• **What to work on**
Whatever appears in the entries must be given again exactly.

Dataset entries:
_____
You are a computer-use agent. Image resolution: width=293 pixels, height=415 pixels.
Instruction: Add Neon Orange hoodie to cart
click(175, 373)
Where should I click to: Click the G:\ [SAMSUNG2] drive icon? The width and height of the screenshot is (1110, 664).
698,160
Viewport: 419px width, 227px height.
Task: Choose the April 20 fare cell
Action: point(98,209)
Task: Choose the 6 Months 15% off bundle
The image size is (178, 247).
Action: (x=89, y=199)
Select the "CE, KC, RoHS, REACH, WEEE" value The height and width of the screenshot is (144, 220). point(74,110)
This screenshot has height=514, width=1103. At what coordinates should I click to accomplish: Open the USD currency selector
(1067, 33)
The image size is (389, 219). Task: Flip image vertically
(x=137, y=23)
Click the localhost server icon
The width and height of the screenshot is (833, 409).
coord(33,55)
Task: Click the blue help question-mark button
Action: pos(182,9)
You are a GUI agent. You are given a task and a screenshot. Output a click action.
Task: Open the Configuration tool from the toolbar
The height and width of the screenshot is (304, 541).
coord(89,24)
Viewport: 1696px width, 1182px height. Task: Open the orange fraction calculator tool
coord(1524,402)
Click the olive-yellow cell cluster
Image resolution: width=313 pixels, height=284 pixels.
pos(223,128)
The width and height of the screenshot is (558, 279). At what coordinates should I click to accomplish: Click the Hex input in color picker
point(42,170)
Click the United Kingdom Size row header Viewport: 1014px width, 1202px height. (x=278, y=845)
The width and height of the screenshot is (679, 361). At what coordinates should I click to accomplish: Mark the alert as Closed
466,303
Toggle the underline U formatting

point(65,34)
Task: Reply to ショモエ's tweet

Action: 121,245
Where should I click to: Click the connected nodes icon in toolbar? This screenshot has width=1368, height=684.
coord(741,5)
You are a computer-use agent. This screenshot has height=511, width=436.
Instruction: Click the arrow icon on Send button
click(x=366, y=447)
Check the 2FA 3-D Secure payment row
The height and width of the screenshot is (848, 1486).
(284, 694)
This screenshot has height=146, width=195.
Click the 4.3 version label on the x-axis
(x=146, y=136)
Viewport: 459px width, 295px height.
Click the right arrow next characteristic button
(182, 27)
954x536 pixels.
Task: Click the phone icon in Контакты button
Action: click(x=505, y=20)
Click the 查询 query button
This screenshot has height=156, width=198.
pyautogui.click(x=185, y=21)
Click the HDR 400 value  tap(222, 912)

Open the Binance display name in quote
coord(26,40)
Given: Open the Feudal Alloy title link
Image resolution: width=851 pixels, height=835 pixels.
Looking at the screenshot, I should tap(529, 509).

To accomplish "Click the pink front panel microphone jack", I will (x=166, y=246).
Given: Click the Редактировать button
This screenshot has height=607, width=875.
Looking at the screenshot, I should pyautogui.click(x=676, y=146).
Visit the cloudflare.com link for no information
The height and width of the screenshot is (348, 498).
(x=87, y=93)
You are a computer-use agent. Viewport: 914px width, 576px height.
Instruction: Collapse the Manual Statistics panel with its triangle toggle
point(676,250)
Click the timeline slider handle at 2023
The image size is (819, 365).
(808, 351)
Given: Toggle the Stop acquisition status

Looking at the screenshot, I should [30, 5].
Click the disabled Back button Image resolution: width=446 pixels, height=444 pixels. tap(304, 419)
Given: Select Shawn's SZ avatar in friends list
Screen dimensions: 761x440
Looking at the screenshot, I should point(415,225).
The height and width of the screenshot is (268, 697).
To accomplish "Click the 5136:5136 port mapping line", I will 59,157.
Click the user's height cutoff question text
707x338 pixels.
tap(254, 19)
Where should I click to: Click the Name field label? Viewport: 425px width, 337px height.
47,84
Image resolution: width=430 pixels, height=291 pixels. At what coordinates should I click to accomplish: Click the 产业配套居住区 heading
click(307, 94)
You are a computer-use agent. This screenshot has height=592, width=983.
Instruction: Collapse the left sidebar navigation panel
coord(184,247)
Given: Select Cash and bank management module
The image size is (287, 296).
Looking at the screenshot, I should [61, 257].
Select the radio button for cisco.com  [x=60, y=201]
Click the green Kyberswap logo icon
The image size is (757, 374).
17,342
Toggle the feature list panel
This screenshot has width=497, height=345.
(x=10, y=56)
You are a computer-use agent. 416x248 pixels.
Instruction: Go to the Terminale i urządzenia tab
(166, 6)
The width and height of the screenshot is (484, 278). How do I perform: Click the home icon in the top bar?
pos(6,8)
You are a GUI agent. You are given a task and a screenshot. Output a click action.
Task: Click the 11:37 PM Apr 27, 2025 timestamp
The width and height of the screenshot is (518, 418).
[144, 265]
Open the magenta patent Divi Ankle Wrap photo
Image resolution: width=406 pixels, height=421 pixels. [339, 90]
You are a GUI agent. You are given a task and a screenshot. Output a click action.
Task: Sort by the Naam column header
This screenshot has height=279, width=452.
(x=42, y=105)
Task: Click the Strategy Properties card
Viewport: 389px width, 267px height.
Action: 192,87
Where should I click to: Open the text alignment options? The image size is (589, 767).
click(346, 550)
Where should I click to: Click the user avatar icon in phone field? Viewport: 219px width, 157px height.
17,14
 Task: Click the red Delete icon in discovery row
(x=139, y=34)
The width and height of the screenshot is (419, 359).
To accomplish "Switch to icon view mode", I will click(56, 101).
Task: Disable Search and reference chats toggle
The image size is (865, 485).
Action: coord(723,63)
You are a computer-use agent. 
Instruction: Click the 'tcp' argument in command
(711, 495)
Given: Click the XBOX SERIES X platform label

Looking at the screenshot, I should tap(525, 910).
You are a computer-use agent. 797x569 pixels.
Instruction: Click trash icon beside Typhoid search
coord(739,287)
_____
• **Solution to this exercise**
You are a computer-use agent. Image resolution: width=293 pixels, height=415 pixels.
Instruction: Add Neon Orange hoodie to cart
click(175, 373)
Where should I click to: Click the G:\ [SAMSUNG2] drive icon? The width and height of the screenshot is (1110, 664).
698,160
Viewport: 419px width, 227px height.
Task: Choose the April 20 fare cell
Action: point(98,209)
Task: Choose the 6 Months 15% off bundle
The image size is (178, 247).
Action: (x=89, y=199)
Select the "CE, KC, RoHS, REACH, WEEE" value The height and width of the screenshot is (144, 220). point(74,110)
This screenshot has height=514, width=1103. At what coordinates should I click to accomplish: Open the USD currency selector
(1067, 33)
The image size is (389, 219). Task: Flip image vertically
(x=137, y=23)
Click the localhost server icon
The width and height of the screenshot is (833, 409).
coord(33,55)
Task: Click the blue help question-mark button
Action: pos(182,9)
You are a GUI agent. You are given a task and a screenshot. Output a click action.
Task: Open the Configuration tool from the toolbar
The height and width of the screenshot is (304, 541).
coord(89,24)
Viewport: 1696px width, 1182px height. Task: Open the orange fraction calculator tool
coord(1524,402)
Click the olive-yellow cell cluster
Image resolution: width=313 pixels, height=284 pixels.
pos(223,128)
The width and height of the screenshot is (558, 279). At what coordinates should I click to accomplish: Click the Hex input in color picker
point(42,170)
Click the United Kingdom Size row header Viewport: 1014px width, 1202px height. (x=278, y=845)
The width and height of the screenshot is (679, 361). At what coordinates should I click to accomplish: Mark the alert as Closed
466,303
Toggle the underline U formatting

point(65,34)
Task: Reply to ショモエ's tweet

Action: 121,245
Where should I click to: Click the connected nodes icon in toolbar? This screenshot has width=1368, height=684.
coord(741,5)
You are a computer-use agent. This screenshot has height=511, width=436.
Instruction: Click the arrow icon on Send button
click(x=366, y=447)
Check the 2FA 3-D Secure payment row
The height and width of the screenshot is (848, 1486).
(284, 694)
This screenshot has height=146, width=195.
Click the 4.3 version label on the x-axis
(x=146, y=136)
Viewport: 459px width, 295px height.
Click the right arrow next characteristic button
(182, 27)
954x536 pixels.
Task: Click the phone icon in Контакты button
Action: click(x=505, y=20)
Click the 查询 query button
This screenshot has height=156, width=198.
pyautogui.click(x=185, y=21)
Click the HDR 400 value  tap(222, 912)

Open the Binance display name in quote
coord(26,40)
Given: Open the Feudal Alloy title link
Image resolution: width=851 pixels, height=835 pixels.
Looking at the screenshot, I should tap(529, 509).

To accomplish "Click the pink front panel microphone jack", I will (x=166, y=246).
Given: Click the Редактировать button
This screenshot has height=607, width=875.
Looking at the screenshot, I should pyautogui.click(x=676, y=146).
Visit the cloudflare.com link for no information
The height and width of the screenshot is (348, 498).
(x=87, y=93)
You are a computer-use agent. Viewport: 914px width, 576px height.
Instruction: Collapse the Manual Statistics panel with its triangle toggle
point(676,250)
Click the timeline slider handle at 2023
The image size is (819, 365).
(808, 351)
Given: Toggle the Stop acquisition status

Looking at the screenshot, I should [30, 5].
Click the disabled Back button Image resolution: width=446 pixels, height=444 pixels. tap(304, 419)
Given: Select Shawn's SZ avatar in friends list
Screen dimensions: 761x440
Looking at the screenshot, I should point(415,225).
The height and width of the screenshot is (268, 697).
To accomplish "Click the 5136:5136 port mapping line", I will 59,157.
Click the user's height cutoff question text
707x338 pixels.
tap(254, 19)
Where should I click to: Click the Name field label? Viewport: 425px width, 337px height.
47,84
Image resolution: width=430 pixels, height=291 pixels. At what coordinates should I click to accomplish: Click the 产业配套居住区 heading
click(307, 94)
You are a computer-use agent. This screenshot has height=592, width=983.
Instruction: Collapse the left sidebar navigation panel
coord(184,247)
Given: Select Cash and bank management module
The image size is (287, 296).
Looking at the screenshot, I should [61, 257].
Select the radio button for cisco.com  [x=60, y=201]
Click the green Kyberswap logo icon
The image size is (757, 374).
17,342
Toggle the feature list panel
This screenshot has width=497, height=345.
(x=10, y=56)
You are a computer-use agent. 416x248 pixels.
Instruction: Go to the Terminale i urządzenia tab
(166, 6)
The width and height of the screenshot is (484, 278). How do I perform: Click the home icon in the top bar?
pos(6,8)
You are a GUI agent. You are given a task and a screenshot. Output a click action.
Task: Click the 11:37 PM Apr 27, 2025 timestamp
The width and height of the screenshot is (518, 418).
[144, 265]
Open the magenta patent Divi Ankle Wrap photo
Image resolution: width=406 pixels, height=421 pixels. [339, 90]
You are a GUI agent. You are given a task and a screenshot. Output a click action.
Task: Sort by the Naam column header
This screenshot has height=279, width=452.
(x=42, y=105)
Task: Click the Strategy Properties card
Viewport: 389px width, 267px height.
Action: 192,87
Where should I click to: Open the text alignment options? The image size is (589, 767).
click(346, 550)
Where should I click to: Click the user avatar icon in phone field? Viewport: 219px width, 157px height.
17,14
 Task: Click the red Delete icon in discovery row
(x=139, y=34)
The width and height of the screenshot is (419, 359).
To accomplish "Switch to icon view mode", I will click(56, 101).
Task: Disable Search and reference chats toggle
The image size is (865, 485).
Action: coord(723,63)
You are a computer-use agent. 
Instruction: Click the 'tcp' argument in command
(711, 495)
Given: Click the XBOX SERIES X platform label

Looking at the screenshot, I should tap(525, 910).
You are a computer-use agent. 797x569 pixels.
Instruction: Click trash icon beside Typhoid search
coord(739,287)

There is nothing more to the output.